Damgalıdan Darbeliye
- Busra Seyis
- 17 Tem 2016
- 4 dakikada okunur

Hayatımda çok fazla ölüme kafa tuttacağım anlar yaşamadım ben. 28 yıllık yaşantımda, eğer ölümden dönmek denirse; 13 yaşımda Marmara Depremi'ni, 22 yaşımda bir adet kemik tümörünü (kanser demiyoruz annem kızıyor) gördüm. Bir de 3 sene önce Şubat 14'te geçirdiğim bir operasyonda yanlış müdahale yüzünden kan kaybından gidiyordum. Hepsi bu kadar. Bu arada bu yüzden Sevgililer Günü'nden nefret ederim ama konumuz bu değil... 2 gün öncesine kadar sadece bunlar vardı listemde. 15 Temmuz gecesi bir yenisi eklendi, 16 Temmuz'da da öldüğüm kesinleşti.
Perili dizilerden taramalı uçaklara...
Once Upon A Time diye bir dizi izliyorum. Arkadaşlarım da benimle dalga geçiyor. Bir tanesi diziyi izlerken ''Periler hücummm!'' diye bir replik yakalamış, durup durup o replik yüzünden dalga geçiyor benimle. Anlatamıyorum. Peri masallarına, mutlu sonlara ihtiyacım var. Bu dizi bana iyi geliyor, anlatamıyorum. 15 Temmuz gecesi yine bu diziyi izliyordum, uyuyakalmışım L'de. Zarıl zarıl telefon çalıyor. Bir baktım, annem. ''Askerler köprüyü kapatmış sakın dışarı çıkma.'' Deli misin be kadın? Köprüde ne işim var? Deli olan benmişim...
Sosyal medya bildiriyor;
Hemen Facebook hesabıma girdim, ortalık ayağa kalkmış, herkes bir şeyler soruyor. Televizyonu açtım, açmaz olaydım kabus başladı. Herkes bir şeyler söylüyor, kimse ne olduğunu bilmiyor. E-posta yoluyla bildiri yayınlanıyor, bir şeyler oluyor. Film desen değil, gerçek desen hiç değil... Yollar kapalı, dışarıdan inceden inceye sesler geliyor. Ama bunlar iyi dakikalarımızdı. En azından benim iyi dakikalarım...
Korku Cumhuriyeti'ne hoşgeldiniz!

**Çıkarılan Satırlar**.
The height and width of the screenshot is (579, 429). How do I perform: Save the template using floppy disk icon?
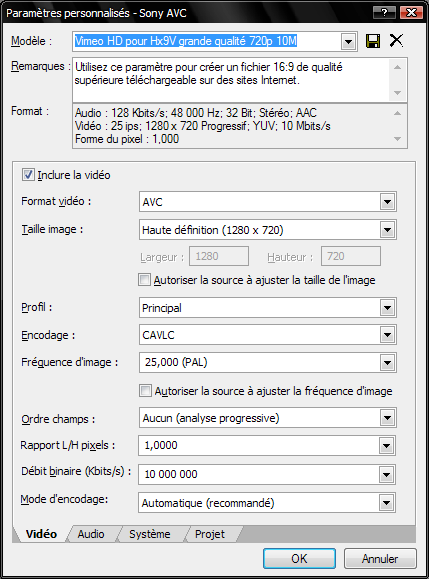[x=373, y=41]
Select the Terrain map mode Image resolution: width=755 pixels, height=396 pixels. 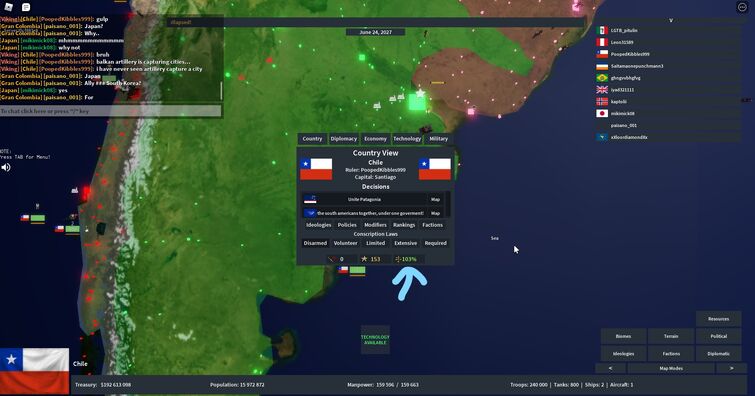coord(671,336)
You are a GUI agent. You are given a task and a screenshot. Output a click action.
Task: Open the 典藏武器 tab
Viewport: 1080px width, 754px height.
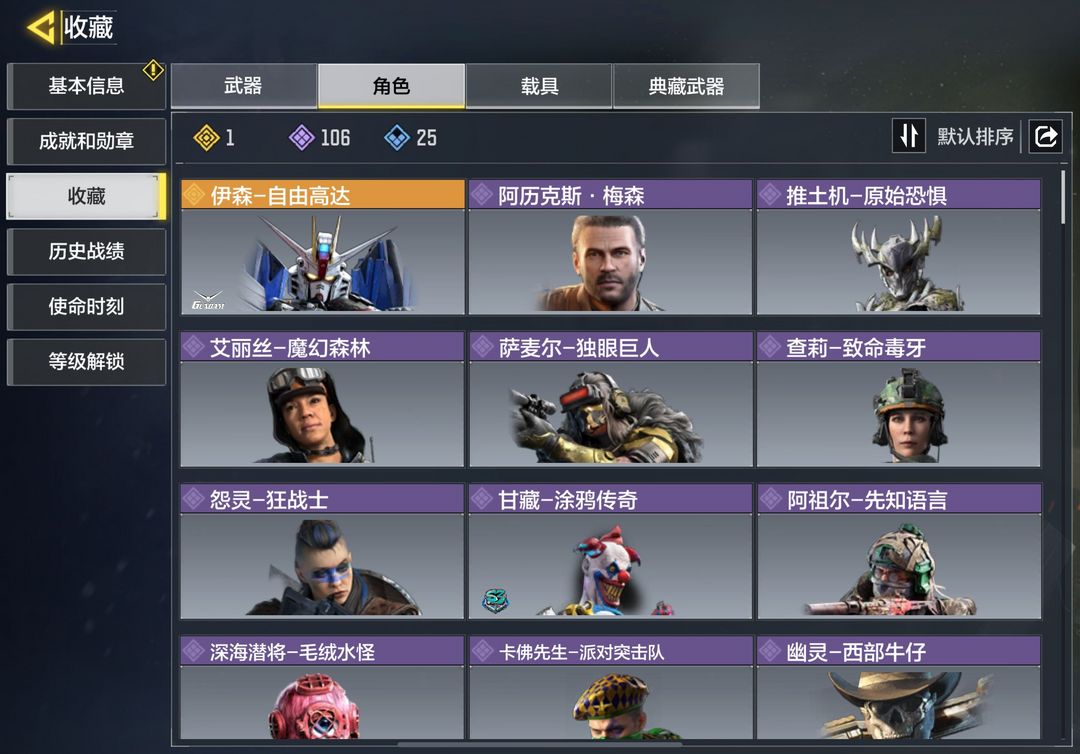[x=687, y=86]
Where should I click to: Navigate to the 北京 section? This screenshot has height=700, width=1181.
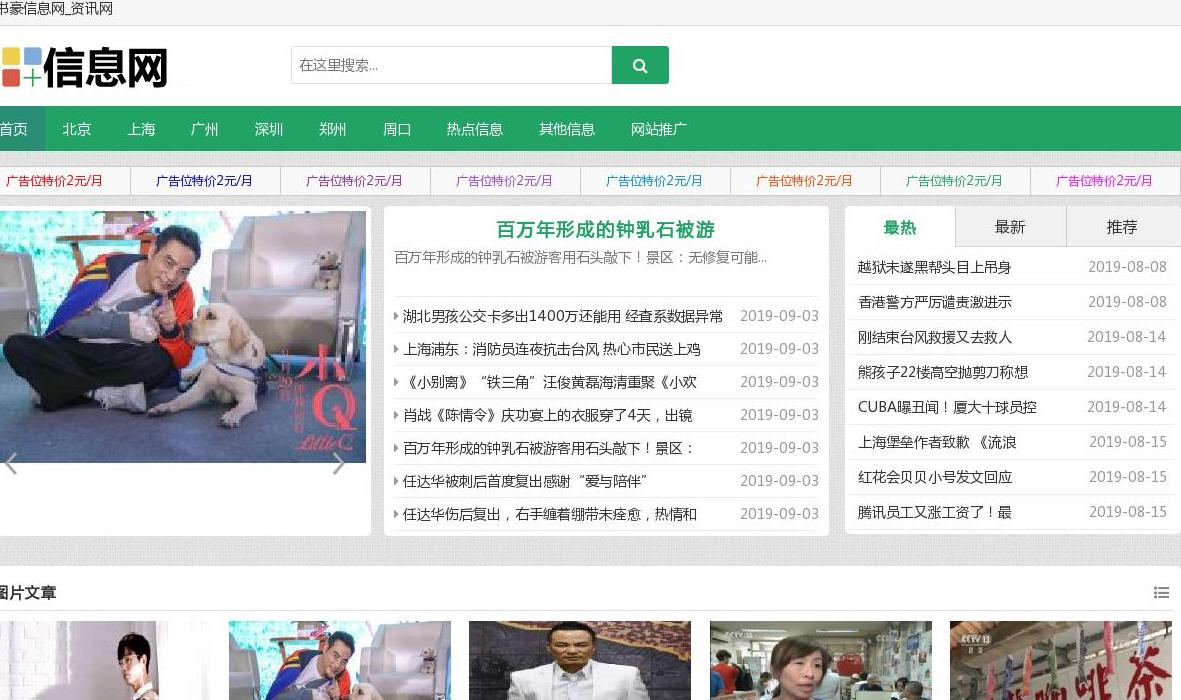tap(76, 129)
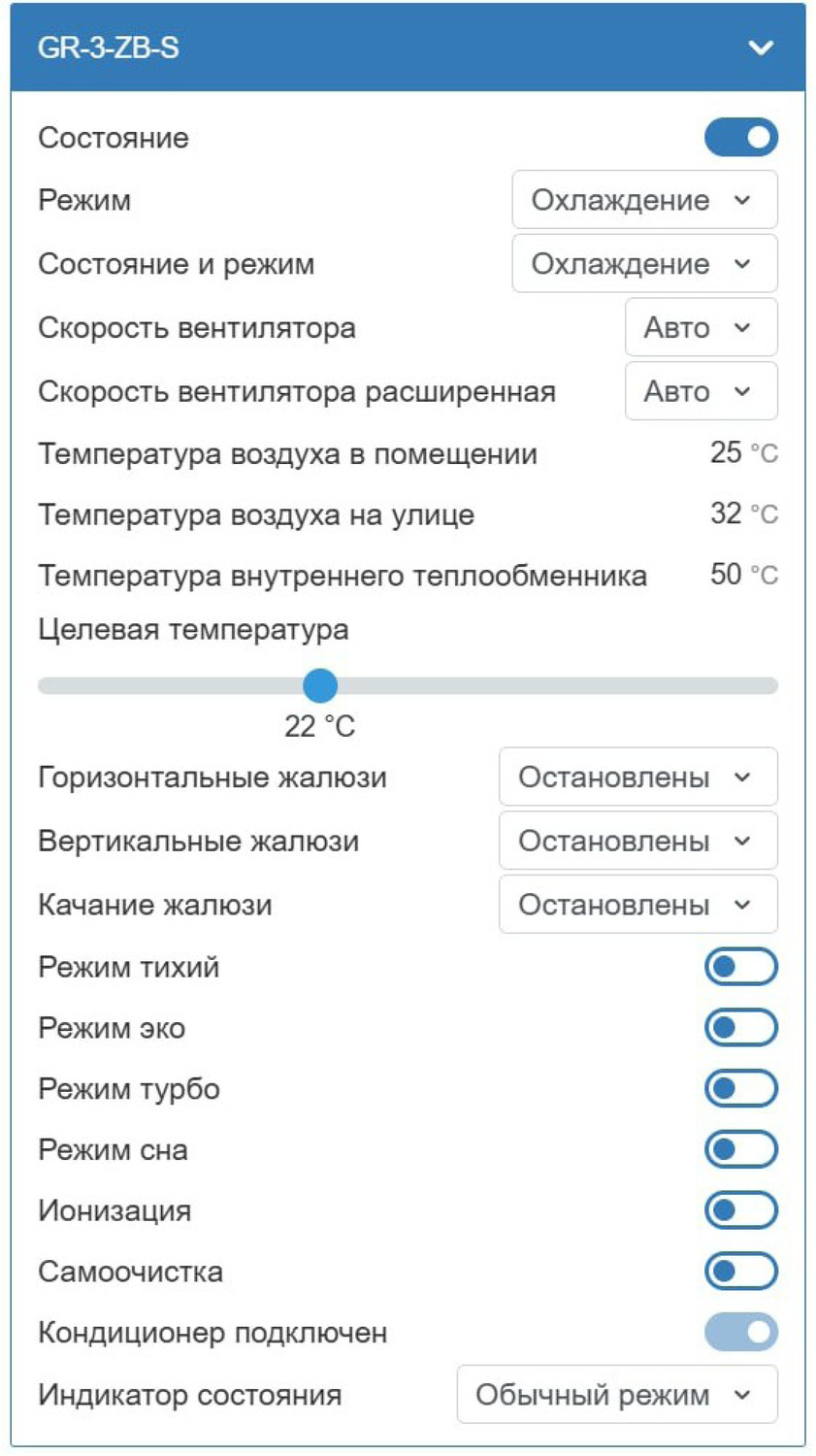Enable Режим тихий quiet mode
This screenshot has height=1456, width=816.
[741, 966]
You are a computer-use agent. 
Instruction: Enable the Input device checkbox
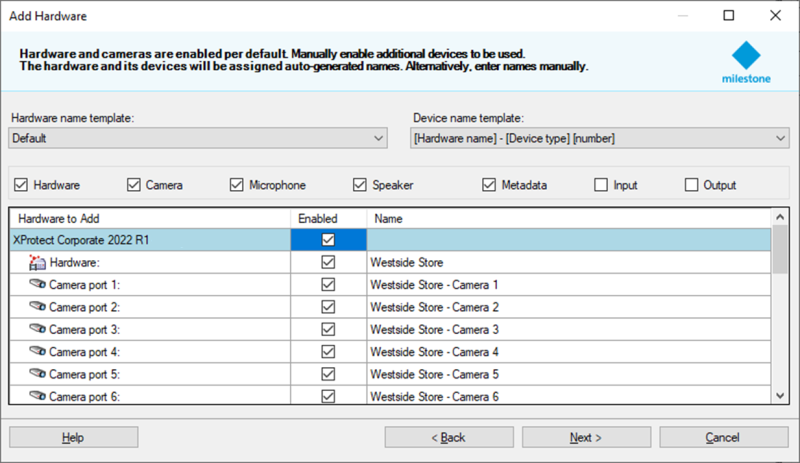click(x=601, y=185)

**Uygulama Görevi A**. Alıntıya göre 15 Temmuz gecesi izlenen dizinin adı nedir?
**Uygulama Görevi B**. Satırlarda "You are a computer-use agent." ifadesini içeren satırdan satırların sonuna kadar uzanan bölümü, iki ucu da dahil olmak üzere aynen yazınız. Resimler cevaba alınmamalıdır.
Alıntı ile satırlar arasında herhangi bir bağlantı bulunmamaktadır.

**Görev Sonucu A**. Once Upon A Time.

**Görev Sonucu B**.
You are a computer-use agent. 
Instruction: Enable the Input device checkbox
click(x=601, y=185)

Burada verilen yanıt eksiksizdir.